### DATA SUPPLIED
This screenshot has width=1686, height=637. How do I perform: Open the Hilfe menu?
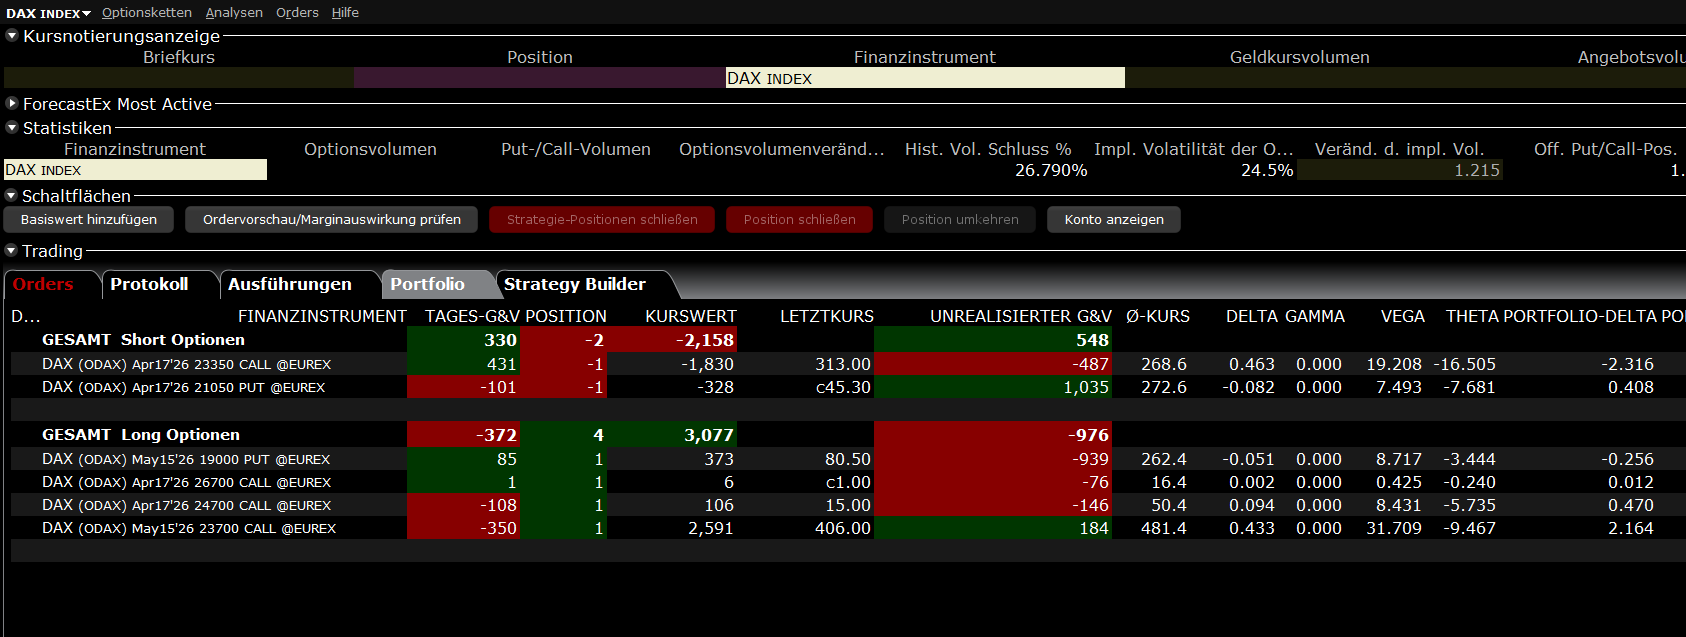345,13
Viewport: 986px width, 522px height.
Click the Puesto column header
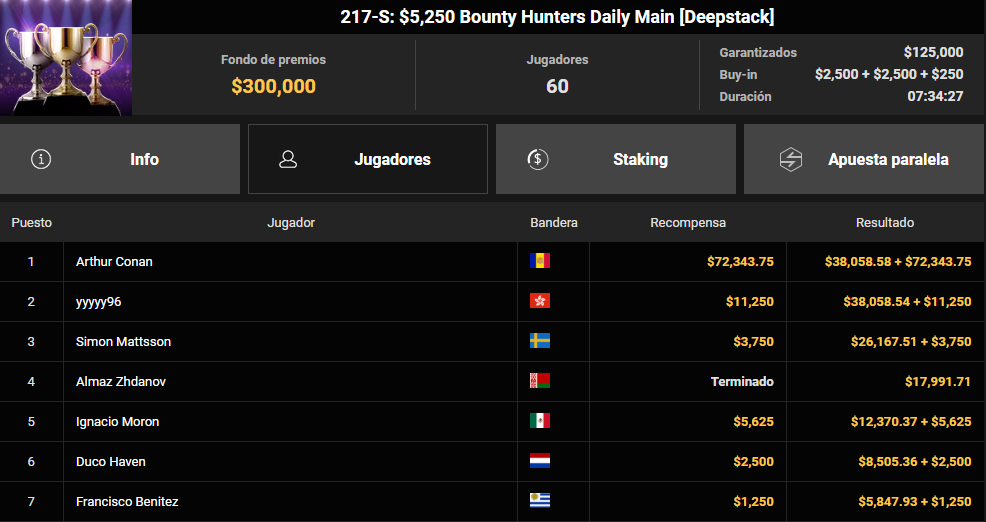click(x=31, y=223)
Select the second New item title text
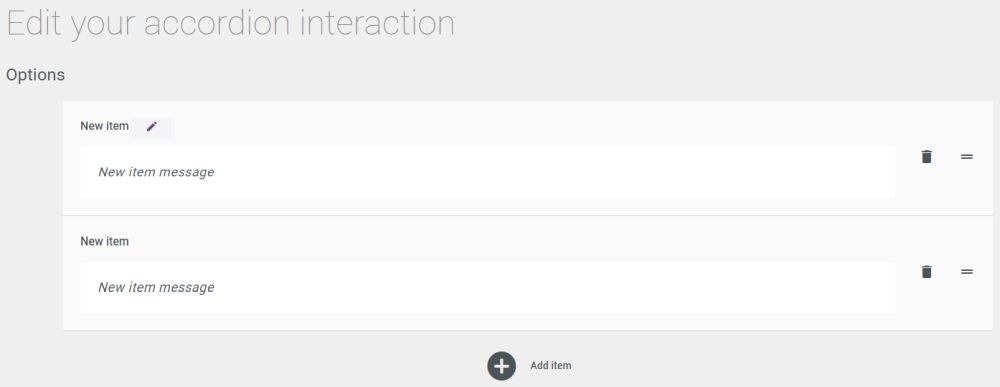1000x387 pixels. (x=105, y=242)
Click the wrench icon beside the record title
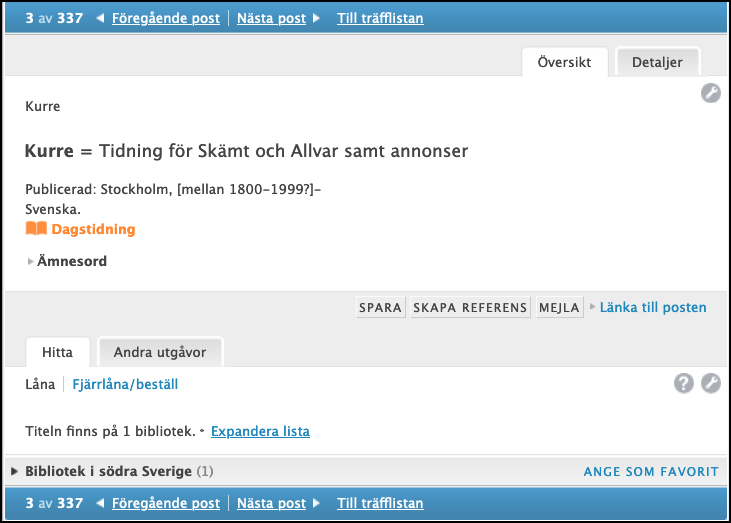731x523 pixels. (710, 93)
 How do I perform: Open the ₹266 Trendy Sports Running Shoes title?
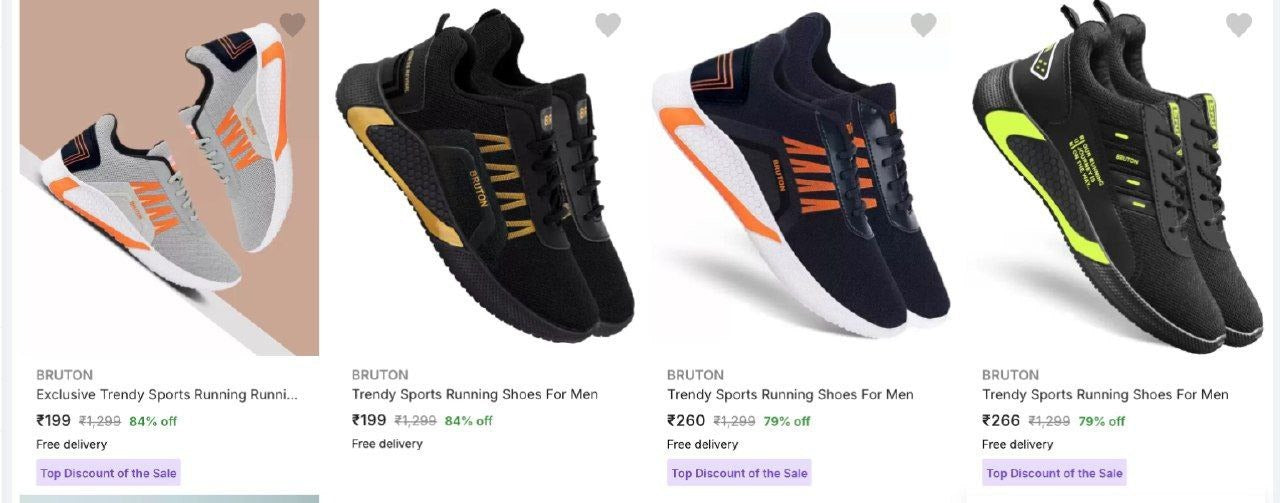tap(1105, 395)
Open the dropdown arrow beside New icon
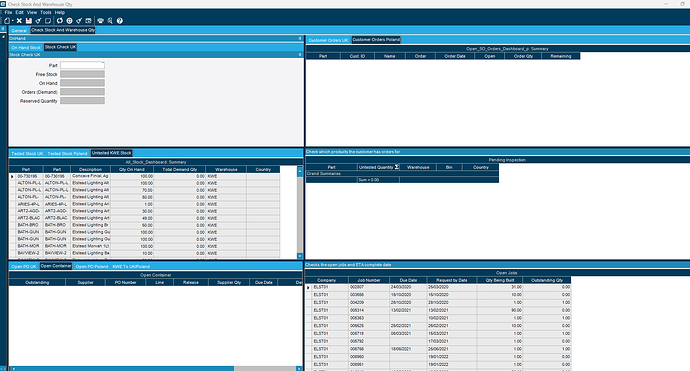 tap(13, 21)
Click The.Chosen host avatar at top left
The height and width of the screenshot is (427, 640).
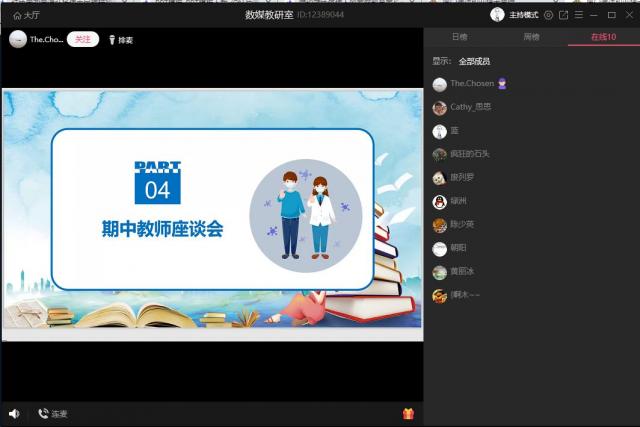[x=18, y=39]
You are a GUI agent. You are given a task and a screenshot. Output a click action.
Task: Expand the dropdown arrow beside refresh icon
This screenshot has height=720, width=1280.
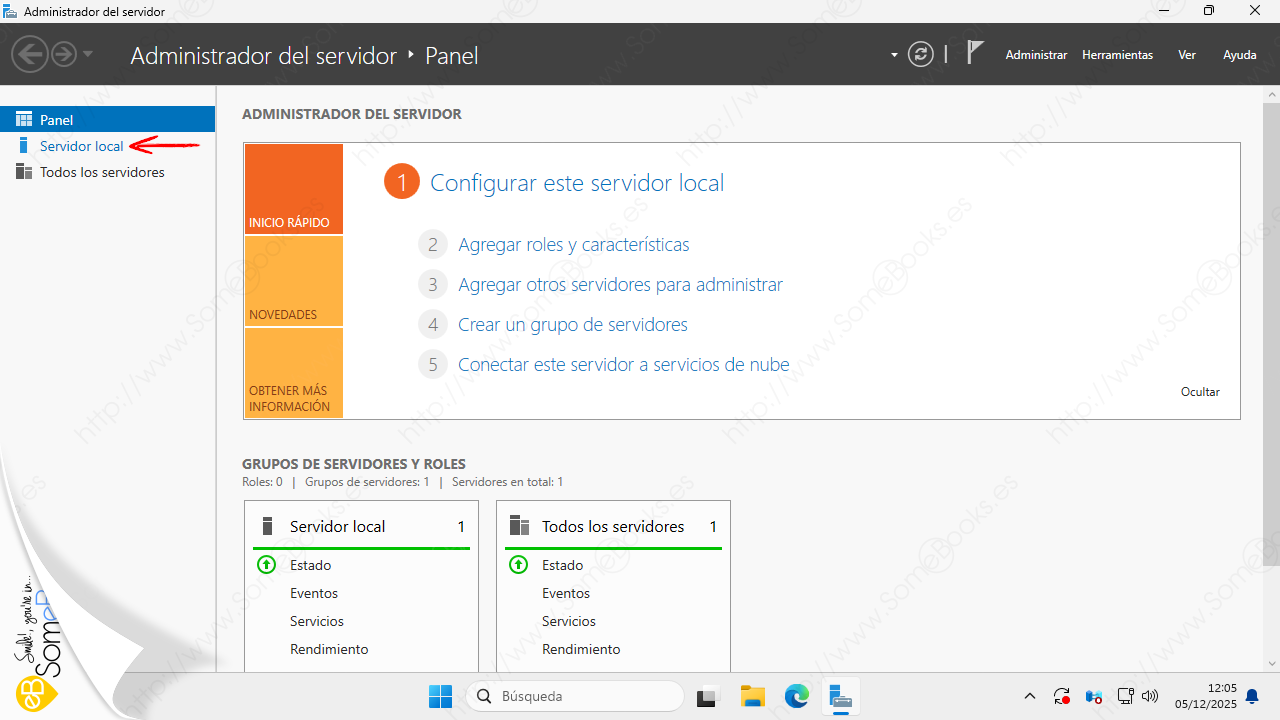pyautogui.click(x=894, y=55)
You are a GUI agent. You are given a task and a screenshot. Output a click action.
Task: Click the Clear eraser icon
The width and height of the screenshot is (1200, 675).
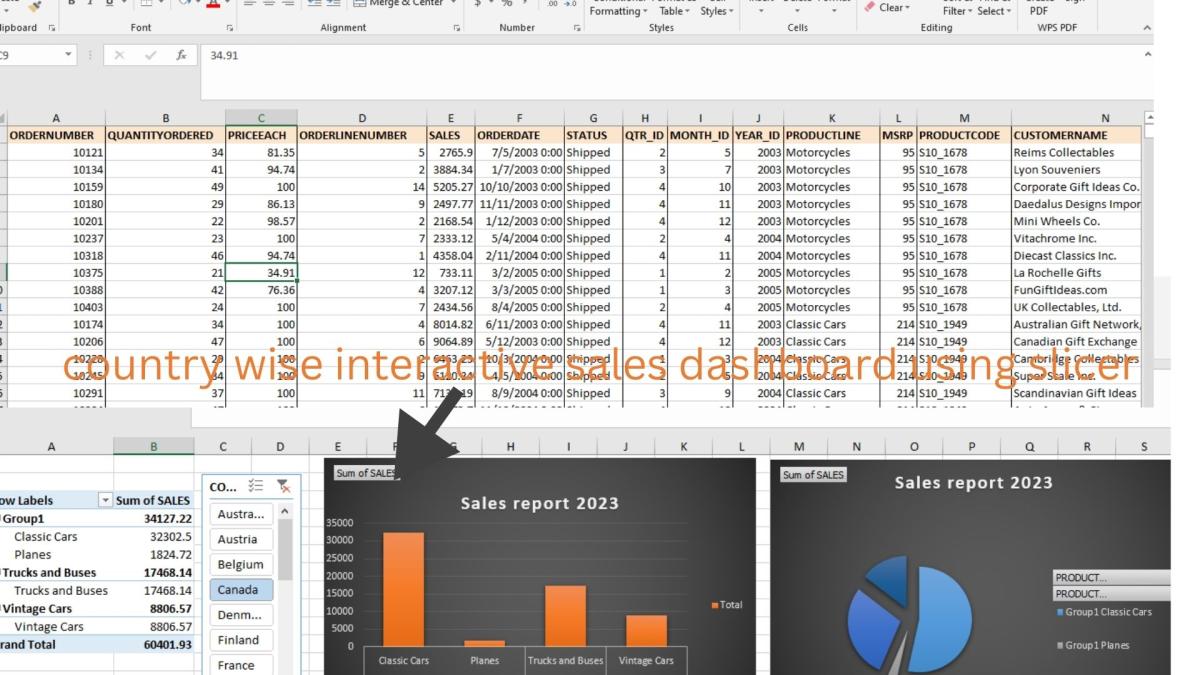[x=869, y=7]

### EXERCISE
Output each record verbatim and leave out its pictures.

### TASK RESPONSE
This screenshot has width=1686, height=637. How do I perform: Open the Hilfe menu?
345,13
Viewport: 986px width, 522px height.
Click the Puesto column header
click(x=31, y=223)
Select the second New item title text
1000x387 pixels. (x=105, y=242)
Click the wrench icon beside the record title
731x523 pixels. (710, 93)
 How do I perform: Open the ₹266 Trendy Sports Running Shoes title?
tap(1105, 395)
Open the dropdown arrow beside New icon
 tap(13, 21)
Click The.Chosen host avatar at top left
The height and width of the screenshot is (427, 640).
[x=18, y=39]
You are a GUI agent. You are given a task and a screenshot. Output a click action.
Task: Expand the dropdown arrow beside refresh icon
This screenshot has height=720, width=1280.
pyautogui.click(x=894, y=55)
You are a GUI agent. You are given a task and a screenshot. Output a click action.
Task: Click the Clear eraser icon
The width and height of the screenshot is (1200, 675).
[x=869, y=7]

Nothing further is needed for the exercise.